When I worked at the newspapers, my favorite journalistic thing to do was research, It still is. I think some of my best work is the result of plowing through reams of old magazines and microfilm to scribble notes, which later were compiled by way of midnight torture into a WORD document that was then rewritten at least a dozen times. I was never satisfied with it, but as I heard in an episode of Mr. Selfridge, “Nothing sharpens a journalist’s pencil or her wit like a deadline.” There were many occasions when an editor ripped my story from the printer and sent it to be pasted up, as I begged her to let me give it one last look. Ah, the bad ol’ days. I don’t miss them. The Internet is God’s gift to a features writer.
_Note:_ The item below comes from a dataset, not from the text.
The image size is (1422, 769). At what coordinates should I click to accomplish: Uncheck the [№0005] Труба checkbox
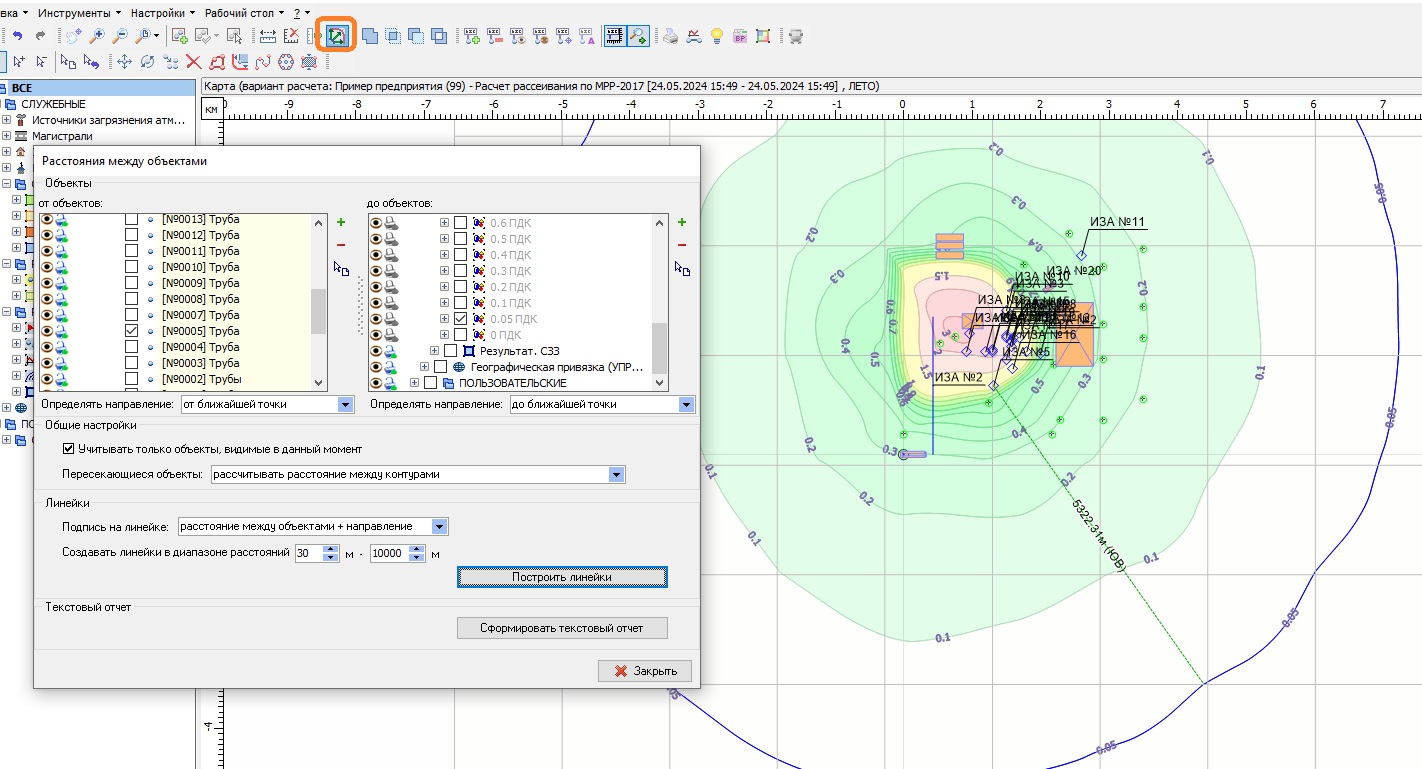tap(131, 331)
I wrote the following little story at least 25 years ago. It did require research, but not hours and hours of wrenching hard work. In fact, if I remember correctly, I enjoyed doing it. I know I loved writing it. Hope you like it as well.
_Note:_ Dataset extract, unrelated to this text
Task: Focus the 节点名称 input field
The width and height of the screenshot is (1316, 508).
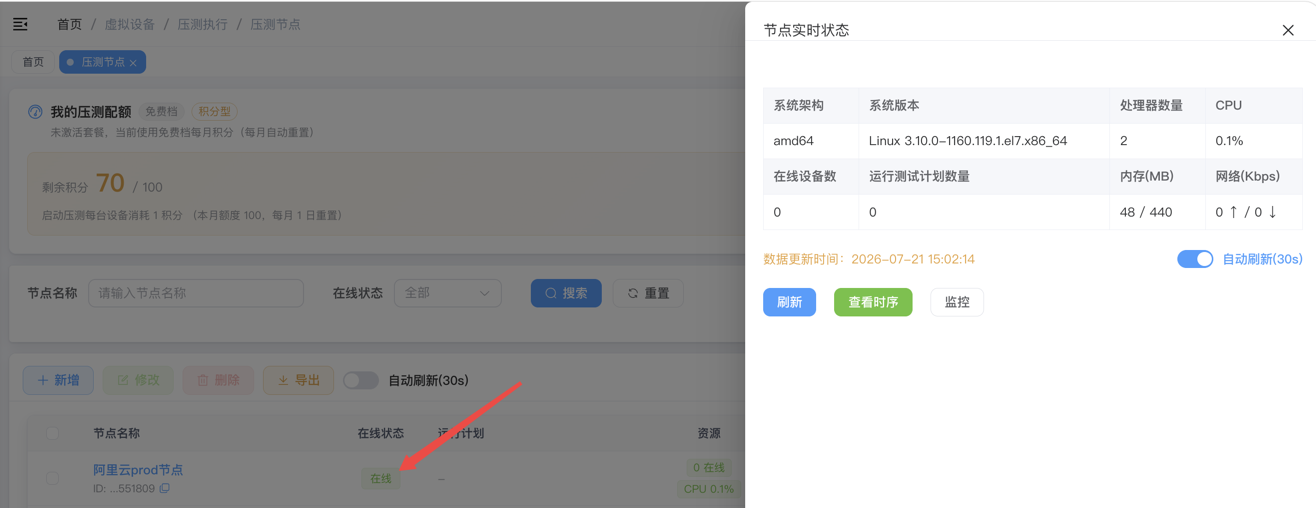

The banks and the post office won’t close for it, and most of us will have to trudge into work just like any other day, but never mind; this week gives us one of our favorite holidays. We’ll wear a bit o’ green on March 17 and celebrate, because we’re all Irish on St. Patrick’s Day.

How we celebrate is strictly a personal matter, and will most likely have nothing to do with the patron saint of Ireland. The kindly and simple bishop who brought Christianity to that country would probably be amazed at our raucous remembrance of him on his day.

On the other hand, maybe he wouldn’t mind all our hoopla so much, for if ever there lived a saint to have his day shrouded in a jumble of myths, all firmly rooted in thin air, St. Patrick was the one.

For example, remember those snakes that he was supposed to have chased from the Irish countryside into the sea? Sorry. It just didn’t happen. Zoologists determined a long time ago there were no snakes in Ireland at the time St. Pat trod the shamrocks.

In fact, it may come as a surprise to learn that he wasn’t even Irish.

Patrick was actually British, or more accurately Roman, since Great Britain was part of the Roman Empire when he was born in 389 AD to Christian parents. When he was 16 years old, he was kidnapped by pirates and taken to Ireland, then a wild pagan country, where he was sold into slavery. He escaped after six years and vowed never to return to Ireland.

But the future saint shouldn’t have been so sure. In a dream, an angel came to him and handed him a bundle of letters marked “from the Irish.” This most unlikely legend is probably true, for it is sketchily documented in “Confessions,” one of his two writings still surviving.

The letters begged him to come back to Ireland and to bring Christianity with him. Patrick decided to answer the call. His life constantly in danger, he traveled over the island preaching, and transformed the heathen land into a Roman Catholic country.

The most prevalent legend about St. Patrick’s ministry may or may not be true, but it makes a charming story. One day he was preaching to a great crowd assembled in a field. His listeners were having difficulty understanding the Trinity. In a flash of inspiration, Patrick bent over and plucked a trefoil shamrock.

“Do you not see,” he asked the people, “how in this wildflower three leaves are united on one stalk, and will you not then believe that there are indeed three persons and yet one God?” Bingo! The assembly made the connection and the shamrock became the symbol of the Trinity as well as the national emblem of Ireland.

St. Patrick lived to the ripe old age of 72, a rare feat in those days. His death occurred suddenly on a day in early spring when the shamrocks had just barely greened the hillsides. Shocked, the people of Ireland went into a long period of mourning. When it was over, no one could remember whether the good man died on March 8 or March 9. Perplexed, they added the two numbers together and came up with March 17, probably another myth. When St. Patrick was canonized, the made-up day of his death became his feast day.

So, celebrate however you choose. If you’re thinking a night on the town might set your Irish eyes to smiling, many local watering holes turn into Irish pubs for a day. One of them might just be your cup of tea or, more likely, your stein of green beer.

If a boisterous night out doesn’t appeal to you, rent a video of “The Quiet Man,” stir up a rich Irish coffee, wrap yourself in a green afghan, and be an Irish couch potato for the evening.

St. Patrick stood up for his beliefs, and he won’t mind if you sit down for yours.